There have been 22 known criminal cases for HIV transmission/exposure since 1993. Almost half of the total number of prosecutions have occurred in the last three years.
In 2008 six cases appeared before courts across the country, with four in Victoria, including the highly publicised Michael Neal case.
Mitchell said HIV support groups had expressed concern that highly publicised court cases are having negative effects on people with HIV.
“The main concern for us is the stigma of discrimination that this engenders for HIV positive people, in [making] them feel they’re being seen as perpetrators and guilty,” hel said.
“It impacts at a personal level … people get fearful knowing their status because they fear it may be used against them in future prosecution.
“They’d rather not know their status and that’s a very bad outcome because it means people do not know their HIV status or are not being tested for HIV which drives down testing rates.”
Concern has also been raised that a ‘moral panic’ is at play, with other blood-borne diseases, such as hepatitis, not attracting the same court action.
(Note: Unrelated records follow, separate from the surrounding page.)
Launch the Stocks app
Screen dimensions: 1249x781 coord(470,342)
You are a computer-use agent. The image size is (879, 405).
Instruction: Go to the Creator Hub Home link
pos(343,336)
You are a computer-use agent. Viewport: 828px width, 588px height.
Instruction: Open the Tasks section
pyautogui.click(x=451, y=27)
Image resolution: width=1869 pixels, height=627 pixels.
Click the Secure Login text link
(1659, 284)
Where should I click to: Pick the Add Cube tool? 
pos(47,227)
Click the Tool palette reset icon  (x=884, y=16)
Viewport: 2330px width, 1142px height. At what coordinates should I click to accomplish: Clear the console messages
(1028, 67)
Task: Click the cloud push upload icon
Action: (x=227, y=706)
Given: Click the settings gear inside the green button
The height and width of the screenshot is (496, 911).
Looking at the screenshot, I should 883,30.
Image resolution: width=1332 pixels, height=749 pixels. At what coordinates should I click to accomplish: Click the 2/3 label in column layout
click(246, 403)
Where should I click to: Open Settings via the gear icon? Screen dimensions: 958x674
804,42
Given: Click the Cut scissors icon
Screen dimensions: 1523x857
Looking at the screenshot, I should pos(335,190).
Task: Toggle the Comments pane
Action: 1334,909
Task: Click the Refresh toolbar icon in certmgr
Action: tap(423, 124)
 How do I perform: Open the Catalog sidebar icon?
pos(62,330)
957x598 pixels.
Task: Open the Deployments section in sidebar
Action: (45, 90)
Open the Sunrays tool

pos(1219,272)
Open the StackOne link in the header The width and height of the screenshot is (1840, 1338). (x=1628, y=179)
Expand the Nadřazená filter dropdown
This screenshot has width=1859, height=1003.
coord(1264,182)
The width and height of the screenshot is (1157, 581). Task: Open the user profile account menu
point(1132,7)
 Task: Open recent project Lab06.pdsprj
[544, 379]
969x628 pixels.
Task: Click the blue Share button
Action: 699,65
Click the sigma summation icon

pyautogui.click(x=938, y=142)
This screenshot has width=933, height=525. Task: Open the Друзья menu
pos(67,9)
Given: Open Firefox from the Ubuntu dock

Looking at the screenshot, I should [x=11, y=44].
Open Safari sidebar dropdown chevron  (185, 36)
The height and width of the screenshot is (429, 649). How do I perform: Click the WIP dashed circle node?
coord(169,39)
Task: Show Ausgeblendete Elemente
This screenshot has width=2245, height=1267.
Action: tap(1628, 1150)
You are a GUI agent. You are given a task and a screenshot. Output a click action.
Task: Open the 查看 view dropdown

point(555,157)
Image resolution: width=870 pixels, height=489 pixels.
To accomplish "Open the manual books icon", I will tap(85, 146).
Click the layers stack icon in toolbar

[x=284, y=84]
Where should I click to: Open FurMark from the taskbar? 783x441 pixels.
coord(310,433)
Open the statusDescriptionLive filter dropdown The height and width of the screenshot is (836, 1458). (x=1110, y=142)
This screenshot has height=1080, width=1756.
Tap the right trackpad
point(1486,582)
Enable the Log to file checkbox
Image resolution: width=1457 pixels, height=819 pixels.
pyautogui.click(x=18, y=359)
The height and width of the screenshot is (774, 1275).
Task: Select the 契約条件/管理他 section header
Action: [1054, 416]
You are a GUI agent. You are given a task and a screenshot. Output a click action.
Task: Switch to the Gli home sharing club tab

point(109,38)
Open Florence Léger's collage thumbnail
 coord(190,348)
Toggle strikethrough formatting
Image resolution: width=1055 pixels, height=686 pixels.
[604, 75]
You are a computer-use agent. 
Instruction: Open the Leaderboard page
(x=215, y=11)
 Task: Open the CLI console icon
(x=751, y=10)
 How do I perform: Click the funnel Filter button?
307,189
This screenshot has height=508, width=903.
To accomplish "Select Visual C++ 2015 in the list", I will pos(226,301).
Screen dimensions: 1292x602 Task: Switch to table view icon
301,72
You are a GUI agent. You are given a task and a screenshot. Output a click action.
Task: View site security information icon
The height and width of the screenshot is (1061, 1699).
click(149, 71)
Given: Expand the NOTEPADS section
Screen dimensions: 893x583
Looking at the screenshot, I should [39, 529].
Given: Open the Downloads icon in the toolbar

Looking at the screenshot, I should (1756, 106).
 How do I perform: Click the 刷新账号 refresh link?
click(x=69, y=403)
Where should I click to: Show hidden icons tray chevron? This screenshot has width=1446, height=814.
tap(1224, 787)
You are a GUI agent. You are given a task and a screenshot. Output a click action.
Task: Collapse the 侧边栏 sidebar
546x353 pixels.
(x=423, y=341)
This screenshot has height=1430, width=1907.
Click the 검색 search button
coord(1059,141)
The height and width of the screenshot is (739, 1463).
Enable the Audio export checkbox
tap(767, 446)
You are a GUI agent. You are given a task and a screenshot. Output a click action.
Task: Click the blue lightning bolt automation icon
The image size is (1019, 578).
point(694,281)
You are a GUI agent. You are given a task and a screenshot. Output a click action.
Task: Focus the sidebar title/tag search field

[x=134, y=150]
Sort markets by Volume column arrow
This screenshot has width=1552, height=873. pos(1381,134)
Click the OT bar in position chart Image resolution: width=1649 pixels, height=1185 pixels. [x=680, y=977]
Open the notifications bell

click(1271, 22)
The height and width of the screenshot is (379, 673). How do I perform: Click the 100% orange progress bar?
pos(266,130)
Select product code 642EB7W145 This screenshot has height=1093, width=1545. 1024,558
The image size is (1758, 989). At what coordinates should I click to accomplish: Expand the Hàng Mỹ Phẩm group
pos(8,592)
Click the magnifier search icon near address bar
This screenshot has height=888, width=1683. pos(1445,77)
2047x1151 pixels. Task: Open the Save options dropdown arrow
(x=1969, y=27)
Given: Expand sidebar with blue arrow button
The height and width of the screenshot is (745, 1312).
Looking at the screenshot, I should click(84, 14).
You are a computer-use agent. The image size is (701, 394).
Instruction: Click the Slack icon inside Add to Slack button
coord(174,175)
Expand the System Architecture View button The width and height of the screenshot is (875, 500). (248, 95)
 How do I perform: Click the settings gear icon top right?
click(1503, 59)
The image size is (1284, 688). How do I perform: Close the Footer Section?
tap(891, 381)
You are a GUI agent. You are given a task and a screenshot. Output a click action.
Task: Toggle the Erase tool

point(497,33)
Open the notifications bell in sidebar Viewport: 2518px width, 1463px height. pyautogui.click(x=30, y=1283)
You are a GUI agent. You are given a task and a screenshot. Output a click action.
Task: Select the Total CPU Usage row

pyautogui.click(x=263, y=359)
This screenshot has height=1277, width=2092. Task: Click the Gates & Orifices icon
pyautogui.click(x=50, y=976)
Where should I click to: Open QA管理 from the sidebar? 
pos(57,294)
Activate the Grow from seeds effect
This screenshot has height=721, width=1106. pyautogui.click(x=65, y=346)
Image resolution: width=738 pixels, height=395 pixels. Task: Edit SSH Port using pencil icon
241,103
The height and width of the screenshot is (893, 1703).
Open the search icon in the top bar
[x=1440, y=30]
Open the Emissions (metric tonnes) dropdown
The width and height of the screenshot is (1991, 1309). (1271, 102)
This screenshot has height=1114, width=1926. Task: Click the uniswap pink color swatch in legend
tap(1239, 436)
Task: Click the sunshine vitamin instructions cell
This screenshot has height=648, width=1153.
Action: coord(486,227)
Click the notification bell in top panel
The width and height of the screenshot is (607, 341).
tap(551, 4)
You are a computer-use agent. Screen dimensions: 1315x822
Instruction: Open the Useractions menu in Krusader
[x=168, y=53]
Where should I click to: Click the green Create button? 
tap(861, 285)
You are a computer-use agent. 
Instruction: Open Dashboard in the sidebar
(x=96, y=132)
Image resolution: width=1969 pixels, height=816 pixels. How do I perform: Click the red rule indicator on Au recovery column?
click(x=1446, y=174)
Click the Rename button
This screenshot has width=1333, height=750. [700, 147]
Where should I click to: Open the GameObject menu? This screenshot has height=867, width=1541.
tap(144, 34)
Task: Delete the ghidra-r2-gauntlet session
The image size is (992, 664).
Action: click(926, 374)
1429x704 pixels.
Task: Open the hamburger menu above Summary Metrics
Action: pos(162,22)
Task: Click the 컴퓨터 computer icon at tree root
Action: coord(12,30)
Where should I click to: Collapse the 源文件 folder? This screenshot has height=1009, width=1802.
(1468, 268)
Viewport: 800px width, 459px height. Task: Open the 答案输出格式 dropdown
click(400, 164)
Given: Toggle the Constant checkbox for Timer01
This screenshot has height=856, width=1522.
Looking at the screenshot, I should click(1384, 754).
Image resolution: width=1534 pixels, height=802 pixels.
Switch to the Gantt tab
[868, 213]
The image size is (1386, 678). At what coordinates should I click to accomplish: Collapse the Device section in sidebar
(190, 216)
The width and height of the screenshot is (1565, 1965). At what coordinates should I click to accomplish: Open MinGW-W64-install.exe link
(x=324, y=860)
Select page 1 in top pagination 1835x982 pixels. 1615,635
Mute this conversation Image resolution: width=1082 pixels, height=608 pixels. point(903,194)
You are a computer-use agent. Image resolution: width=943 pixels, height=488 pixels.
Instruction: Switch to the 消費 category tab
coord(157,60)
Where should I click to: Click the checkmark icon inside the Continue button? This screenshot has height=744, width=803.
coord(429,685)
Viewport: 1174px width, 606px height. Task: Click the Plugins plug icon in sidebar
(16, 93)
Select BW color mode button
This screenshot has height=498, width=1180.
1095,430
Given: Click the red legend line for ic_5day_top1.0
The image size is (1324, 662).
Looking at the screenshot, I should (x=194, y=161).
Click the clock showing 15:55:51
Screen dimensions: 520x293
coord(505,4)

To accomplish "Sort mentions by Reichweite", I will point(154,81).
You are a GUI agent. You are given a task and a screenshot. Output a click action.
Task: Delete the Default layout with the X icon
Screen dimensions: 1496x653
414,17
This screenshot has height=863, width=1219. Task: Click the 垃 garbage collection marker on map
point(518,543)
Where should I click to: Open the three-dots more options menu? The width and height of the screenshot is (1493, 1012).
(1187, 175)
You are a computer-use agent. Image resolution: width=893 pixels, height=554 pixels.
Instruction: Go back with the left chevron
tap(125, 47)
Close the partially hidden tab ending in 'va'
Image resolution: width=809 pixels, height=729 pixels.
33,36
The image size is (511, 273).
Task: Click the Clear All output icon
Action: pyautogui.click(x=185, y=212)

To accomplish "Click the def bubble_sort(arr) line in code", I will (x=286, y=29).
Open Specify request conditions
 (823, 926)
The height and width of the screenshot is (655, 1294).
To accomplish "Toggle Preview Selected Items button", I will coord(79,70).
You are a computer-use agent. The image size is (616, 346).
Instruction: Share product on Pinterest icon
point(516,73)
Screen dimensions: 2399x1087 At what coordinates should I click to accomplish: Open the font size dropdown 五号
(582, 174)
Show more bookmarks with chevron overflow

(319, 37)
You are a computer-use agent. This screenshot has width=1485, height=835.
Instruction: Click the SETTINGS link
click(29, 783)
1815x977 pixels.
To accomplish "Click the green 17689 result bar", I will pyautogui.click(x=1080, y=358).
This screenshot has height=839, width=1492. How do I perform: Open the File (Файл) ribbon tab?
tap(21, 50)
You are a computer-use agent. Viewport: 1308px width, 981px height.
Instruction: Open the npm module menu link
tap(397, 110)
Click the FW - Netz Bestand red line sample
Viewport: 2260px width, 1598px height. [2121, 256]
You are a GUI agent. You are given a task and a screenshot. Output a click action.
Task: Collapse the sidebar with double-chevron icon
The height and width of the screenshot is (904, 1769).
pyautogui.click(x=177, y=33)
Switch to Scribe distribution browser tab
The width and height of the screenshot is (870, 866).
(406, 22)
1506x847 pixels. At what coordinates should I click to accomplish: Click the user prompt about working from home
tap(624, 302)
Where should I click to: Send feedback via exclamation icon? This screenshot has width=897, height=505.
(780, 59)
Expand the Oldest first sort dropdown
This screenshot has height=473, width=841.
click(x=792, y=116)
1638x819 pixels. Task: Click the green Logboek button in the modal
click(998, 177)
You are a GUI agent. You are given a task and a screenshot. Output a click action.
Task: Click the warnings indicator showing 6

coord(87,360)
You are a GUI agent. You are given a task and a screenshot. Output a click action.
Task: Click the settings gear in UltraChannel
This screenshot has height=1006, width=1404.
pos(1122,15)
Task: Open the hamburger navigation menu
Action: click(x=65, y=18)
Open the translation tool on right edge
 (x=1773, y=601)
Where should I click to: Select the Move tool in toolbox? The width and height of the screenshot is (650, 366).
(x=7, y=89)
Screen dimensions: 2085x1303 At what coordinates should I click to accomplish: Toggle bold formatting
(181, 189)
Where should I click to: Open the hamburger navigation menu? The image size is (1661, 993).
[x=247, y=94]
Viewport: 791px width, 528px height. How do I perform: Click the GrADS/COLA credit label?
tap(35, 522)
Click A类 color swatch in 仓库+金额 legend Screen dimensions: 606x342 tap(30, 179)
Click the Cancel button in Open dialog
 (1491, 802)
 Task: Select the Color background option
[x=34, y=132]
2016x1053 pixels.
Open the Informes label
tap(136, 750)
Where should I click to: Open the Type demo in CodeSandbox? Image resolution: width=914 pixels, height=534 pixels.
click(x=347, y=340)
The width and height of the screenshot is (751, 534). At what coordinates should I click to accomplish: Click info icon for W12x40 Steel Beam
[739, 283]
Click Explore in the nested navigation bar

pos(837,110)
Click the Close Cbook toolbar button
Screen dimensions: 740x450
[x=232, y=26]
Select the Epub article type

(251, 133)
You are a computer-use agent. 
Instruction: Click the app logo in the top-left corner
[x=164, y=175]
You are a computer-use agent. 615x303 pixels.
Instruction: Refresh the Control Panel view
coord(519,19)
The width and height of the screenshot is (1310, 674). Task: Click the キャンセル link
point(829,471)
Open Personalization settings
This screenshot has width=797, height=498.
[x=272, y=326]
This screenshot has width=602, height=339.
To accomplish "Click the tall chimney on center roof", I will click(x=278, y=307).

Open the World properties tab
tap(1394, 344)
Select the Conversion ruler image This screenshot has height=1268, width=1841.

Monograph co-editor and NAPWA deputy director Dr John Rule said the trend towards criminalisation was opposite to the way HIV transmission has been handled in the past.
“Why are these [legal] cases occurring now when we have a set of guidelines for the management of someone with HIV who place others at risk? That’s what we’re asking,” he said.
“Other [monograph] writers have raised the possibility that the criminal transmissions and the prosecutions may, in fact, be a way of trying to manage a public perception.
“It could undermine, in the long run, prevention efforts,” he said.